-- Supplied data follows --

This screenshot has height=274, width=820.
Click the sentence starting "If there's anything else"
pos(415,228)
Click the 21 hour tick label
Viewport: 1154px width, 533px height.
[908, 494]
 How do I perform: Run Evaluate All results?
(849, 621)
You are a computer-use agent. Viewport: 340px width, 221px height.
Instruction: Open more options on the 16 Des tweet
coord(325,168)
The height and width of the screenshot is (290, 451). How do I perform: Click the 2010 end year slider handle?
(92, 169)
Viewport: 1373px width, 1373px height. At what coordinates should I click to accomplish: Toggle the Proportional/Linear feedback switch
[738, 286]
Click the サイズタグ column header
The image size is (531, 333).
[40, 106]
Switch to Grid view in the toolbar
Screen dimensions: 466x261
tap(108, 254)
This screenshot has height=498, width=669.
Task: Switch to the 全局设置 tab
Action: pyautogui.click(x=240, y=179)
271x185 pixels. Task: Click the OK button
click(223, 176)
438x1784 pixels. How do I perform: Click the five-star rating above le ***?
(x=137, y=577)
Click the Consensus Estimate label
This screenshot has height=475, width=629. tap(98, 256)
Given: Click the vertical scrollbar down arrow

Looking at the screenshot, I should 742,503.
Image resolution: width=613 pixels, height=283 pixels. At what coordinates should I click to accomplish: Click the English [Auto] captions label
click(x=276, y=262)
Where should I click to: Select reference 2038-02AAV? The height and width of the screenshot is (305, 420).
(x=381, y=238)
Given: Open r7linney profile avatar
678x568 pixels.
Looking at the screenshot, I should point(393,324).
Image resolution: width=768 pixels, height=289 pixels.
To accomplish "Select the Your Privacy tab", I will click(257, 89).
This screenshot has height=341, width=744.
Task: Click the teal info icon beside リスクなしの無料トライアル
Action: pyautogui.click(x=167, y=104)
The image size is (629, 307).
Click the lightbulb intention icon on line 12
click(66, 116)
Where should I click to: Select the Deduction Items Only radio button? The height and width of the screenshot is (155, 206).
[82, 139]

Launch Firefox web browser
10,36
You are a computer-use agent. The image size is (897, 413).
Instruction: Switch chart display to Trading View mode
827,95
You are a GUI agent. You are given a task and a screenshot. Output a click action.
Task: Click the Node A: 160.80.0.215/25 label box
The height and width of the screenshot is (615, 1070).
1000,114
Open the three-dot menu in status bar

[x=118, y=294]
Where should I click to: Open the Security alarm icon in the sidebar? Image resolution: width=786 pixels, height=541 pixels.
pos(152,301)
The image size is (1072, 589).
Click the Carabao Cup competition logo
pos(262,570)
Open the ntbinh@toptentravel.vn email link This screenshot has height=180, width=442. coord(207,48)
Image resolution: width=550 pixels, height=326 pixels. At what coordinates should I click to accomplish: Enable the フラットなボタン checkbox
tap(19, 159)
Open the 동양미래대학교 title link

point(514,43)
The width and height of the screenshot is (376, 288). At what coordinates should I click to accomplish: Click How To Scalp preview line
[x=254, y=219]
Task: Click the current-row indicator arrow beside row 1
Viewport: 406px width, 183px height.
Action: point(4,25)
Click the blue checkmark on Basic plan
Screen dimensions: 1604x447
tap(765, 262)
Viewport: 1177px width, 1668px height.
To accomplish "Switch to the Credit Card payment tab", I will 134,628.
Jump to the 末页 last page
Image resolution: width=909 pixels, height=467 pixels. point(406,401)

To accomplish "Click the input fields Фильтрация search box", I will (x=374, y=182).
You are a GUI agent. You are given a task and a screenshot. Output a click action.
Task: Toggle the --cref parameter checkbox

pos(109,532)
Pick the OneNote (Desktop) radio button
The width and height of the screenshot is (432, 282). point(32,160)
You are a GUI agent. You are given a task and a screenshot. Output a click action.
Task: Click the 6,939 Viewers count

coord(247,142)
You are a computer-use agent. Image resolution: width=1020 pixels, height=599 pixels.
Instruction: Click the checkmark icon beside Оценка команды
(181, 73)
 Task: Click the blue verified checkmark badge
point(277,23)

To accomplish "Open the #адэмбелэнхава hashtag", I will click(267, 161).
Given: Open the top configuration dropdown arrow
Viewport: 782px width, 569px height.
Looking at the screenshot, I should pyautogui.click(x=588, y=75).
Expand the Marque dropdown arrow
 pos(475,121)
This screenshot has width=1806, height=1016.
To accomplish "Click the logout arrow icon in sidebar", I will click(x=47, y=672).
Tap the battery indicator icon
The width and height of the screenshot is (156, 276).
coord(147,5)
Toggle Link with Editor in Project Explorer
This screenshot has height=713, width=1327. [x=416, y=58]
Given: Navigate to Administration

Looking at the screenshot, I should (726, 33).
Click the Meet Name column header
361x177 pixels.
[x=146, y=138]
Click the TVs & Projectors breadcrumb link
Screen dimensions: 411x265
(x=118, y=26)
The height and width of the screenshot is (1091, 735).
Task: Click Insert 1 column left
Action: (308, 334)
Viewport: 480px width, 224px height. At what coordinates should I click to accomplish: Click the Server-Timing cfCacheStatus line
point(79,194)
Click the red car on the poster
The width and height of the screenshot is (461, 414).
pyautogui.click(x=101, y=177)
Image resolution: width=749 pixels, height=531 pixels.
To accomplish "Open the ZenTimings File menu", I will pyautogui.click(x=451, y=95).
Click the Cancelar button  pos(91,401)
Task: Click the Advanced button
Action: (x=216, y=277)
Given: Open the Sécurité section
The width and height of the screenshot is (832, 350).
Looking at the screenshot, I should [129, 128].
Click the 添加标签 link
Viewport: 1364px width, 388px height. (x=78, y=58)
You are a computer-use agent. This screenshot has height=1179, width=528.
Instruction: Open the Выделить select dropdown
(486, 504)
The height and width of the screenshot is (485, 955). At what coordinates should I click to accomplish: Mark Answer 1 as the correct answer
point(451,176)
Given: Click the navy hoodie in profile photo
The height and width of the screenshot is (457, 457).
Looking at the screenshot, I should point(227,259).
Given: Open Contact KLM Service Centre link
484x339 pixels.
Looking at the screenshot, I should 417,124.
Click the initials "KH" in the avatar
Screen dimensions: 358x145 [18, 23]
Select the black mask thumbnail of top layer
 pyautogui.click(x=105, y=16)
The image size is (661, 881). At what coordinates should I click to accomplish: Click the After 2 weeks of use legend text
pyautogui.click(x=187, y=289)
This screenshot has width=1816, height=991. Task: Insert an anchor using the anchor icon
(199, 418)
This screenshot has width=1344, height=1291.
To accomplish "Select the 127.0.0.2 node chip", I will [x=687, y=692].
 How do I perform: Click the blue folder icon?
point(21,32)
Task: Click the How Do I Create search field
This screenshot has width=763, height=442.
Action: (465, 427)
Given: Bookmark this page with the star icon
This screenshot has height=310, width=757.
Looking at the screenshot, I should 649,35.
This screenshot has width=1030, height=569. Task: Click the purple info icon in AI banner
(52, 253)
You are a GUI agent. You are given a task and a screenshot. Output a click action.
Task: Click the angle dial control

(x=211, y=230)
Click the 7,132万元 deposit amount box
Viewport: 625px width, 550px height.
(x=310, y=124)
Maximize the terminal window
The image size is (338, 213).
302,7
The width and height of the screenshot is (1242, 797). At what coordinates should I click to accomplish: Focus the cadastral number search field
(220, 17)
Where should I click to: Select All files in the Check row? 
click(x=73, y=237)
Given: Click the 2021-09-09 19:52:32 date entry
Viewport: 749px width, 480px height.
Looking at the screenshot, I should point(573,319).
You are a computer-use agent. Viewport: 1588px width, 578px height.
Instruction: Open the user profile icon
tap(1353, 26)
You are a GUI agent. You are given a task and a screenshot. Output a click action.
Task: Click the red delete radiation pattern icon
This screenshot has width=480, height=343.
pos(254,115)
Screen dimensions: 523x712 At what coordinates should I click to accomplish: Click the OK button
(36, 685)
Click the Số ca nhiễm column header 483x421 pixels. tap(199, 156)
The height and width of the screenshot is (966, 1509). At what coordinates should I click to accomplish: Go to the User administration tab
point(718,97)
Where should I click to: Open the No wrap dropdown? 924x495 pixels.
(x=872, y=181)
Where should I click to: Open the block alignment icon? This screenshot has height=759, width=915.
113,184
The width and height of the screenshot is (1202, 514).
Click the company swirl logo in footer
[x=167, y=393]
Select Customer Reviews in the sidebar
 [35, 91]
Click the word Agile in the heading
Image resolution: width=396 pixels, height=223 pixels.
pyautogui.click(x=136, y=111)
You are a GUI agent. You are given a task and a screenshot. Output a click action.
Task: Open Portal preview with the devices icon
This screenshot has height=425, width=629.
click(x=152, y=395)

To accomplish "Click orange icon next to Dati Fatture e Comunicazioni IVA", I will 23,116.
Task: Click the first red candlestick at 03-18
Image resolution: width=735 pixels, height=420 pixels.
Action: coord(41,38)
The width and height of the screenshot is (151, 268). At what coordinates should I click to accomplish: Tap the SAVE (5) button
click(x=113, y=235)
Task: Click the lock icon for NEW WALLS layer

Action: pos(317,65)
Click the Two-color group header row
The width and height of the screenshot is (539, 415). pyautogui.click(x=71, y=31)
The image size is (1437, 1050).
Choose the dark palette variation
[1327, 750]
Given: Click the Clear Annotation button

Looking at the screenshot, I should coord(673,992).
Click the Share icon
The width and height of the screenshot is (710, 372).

-- Supplied data concluded --

- **The task**: Filter the lines above so that only those with the string "computer" remain, then copy them.

- **Solution for this problem**:
You are a computer-use agent. Viewport: 340px width, 221px height.
You are a computer-use agent. The image size is (897, 413).
You are a computer-use agent. Image resolution: width=1020 pixels, height=599 pixels.
You are a computer-use agent. This screenshot has height=1179, width=528.
You are a computer-use agent. Viewport: 1588px width, 578px height.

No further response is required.